[Saved data entries]
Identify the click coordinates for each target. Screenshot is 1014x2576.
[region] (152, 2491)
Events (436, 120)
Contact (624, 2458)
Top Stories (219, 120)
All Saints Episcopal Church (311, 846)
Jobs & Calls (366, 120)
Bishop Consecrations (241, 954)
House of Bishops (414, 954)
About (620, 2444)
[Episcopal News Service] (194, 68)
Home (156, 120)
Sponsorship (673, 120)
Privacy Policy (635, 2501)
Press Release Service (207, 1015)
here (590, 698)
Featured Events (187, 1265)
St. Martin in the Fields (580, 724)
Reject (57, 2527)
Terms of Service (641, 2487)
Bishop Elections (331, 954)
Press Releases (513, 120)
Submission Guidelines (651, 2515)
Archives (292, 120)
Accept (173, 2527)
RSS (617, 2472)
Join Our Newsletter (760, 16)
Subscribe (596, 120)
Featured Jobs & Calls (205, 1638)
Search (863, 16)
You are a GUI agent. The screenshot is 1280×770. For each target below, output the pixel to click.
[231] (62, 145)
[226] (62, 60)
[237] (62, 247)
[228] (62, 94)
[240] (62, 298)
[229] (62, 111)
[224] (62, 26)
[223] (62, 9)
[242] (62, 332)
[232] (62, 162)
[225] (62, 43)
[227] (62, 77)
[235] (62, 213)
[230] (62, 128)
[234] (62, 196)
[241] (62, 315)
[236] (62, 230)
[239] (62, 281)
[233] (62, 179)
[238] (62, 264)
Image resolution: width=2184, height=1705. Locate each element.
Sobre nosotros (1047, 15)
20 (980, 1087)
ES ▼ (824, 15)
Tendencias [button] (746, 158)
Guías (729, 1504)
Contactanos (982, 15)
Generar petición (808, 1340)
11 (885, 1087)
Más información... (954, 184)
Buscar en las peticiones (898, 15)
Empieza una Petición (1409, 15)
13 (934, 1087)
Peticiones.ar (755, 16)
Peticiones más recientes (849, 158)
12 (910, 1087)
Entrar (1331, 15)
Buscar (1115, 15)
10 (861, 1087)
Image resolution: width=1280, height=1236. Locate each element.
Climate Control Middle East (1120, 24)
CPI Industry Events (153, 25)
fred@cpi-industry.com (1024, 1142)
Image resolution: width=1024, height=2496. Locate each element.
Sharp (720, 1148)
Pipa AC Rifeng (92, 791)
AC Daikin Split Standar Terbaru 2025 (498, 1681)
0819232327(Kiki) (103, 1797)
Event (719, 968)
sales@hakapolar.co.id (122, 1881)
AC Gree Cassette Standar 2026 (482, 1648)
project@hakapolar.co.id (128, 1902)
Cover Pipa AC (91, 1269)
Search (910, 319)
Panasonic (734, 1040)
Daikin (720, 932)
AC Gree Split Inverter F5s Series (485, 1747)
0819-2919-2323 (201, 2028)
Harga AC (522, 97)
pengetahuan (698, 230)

WHAT THIS TASK INVOLVES>
Lines from the one containing "ES ▼ (824, 15)" through the end of the entries above must be copied exactly; include both ends and no other lines.

ANSWER FOR THIS EXERCISE>
ES ▼ (824, 15)
Tendencias [button] (746, 158)
Guías (729, 1504)
Contactanos (982, 15)
Generar petición (808, 1340)
11 (885, 1087)
Más información... (954, 184)
Buscar en las peticiones (898, 15)
Empieza una Petición (1409, 15)
13 (934, 1087)
Peticiones.ar (755, 16)
Peticiones más recientes (849, 158)
12 (910, 1087)
Entrar (1331, 15)
Buscar (1115, 15)
10 (861, 1087)
Image resolution: width=1280, height=1236. Locate each element.
Climate Control Middle East (1120, 24)
CPI Industry Events (153, 25)
fred@cpi-industry.com (1024, 1142)
Image resolution: width=1024, height=2496. Locate each element.
Sharp (720, 1148)
Pipa AC Rifeng (92, 791)
AC Daikin Split Standar Terbaru 2025 (498, 1681)
0819232327(Kiki) (103, 1797)
Event (719, 968)
sales@hakapolar.co.id (122, 1881)
AC Gree Cassette Standar 2026 (482, 1648)
project@hakapolar.co.id (128, 1902)
Cover Pipa AC (91, 1269)
Search (910, 319)
Panasonic (734, 1040)
Daikin (720, 932)
AC Gree Split Inverter F5s Series (485, 1747)
0819-2919-2323 (201, 2028)
Harga AC (522, 97)
pengetahuan (698, 230)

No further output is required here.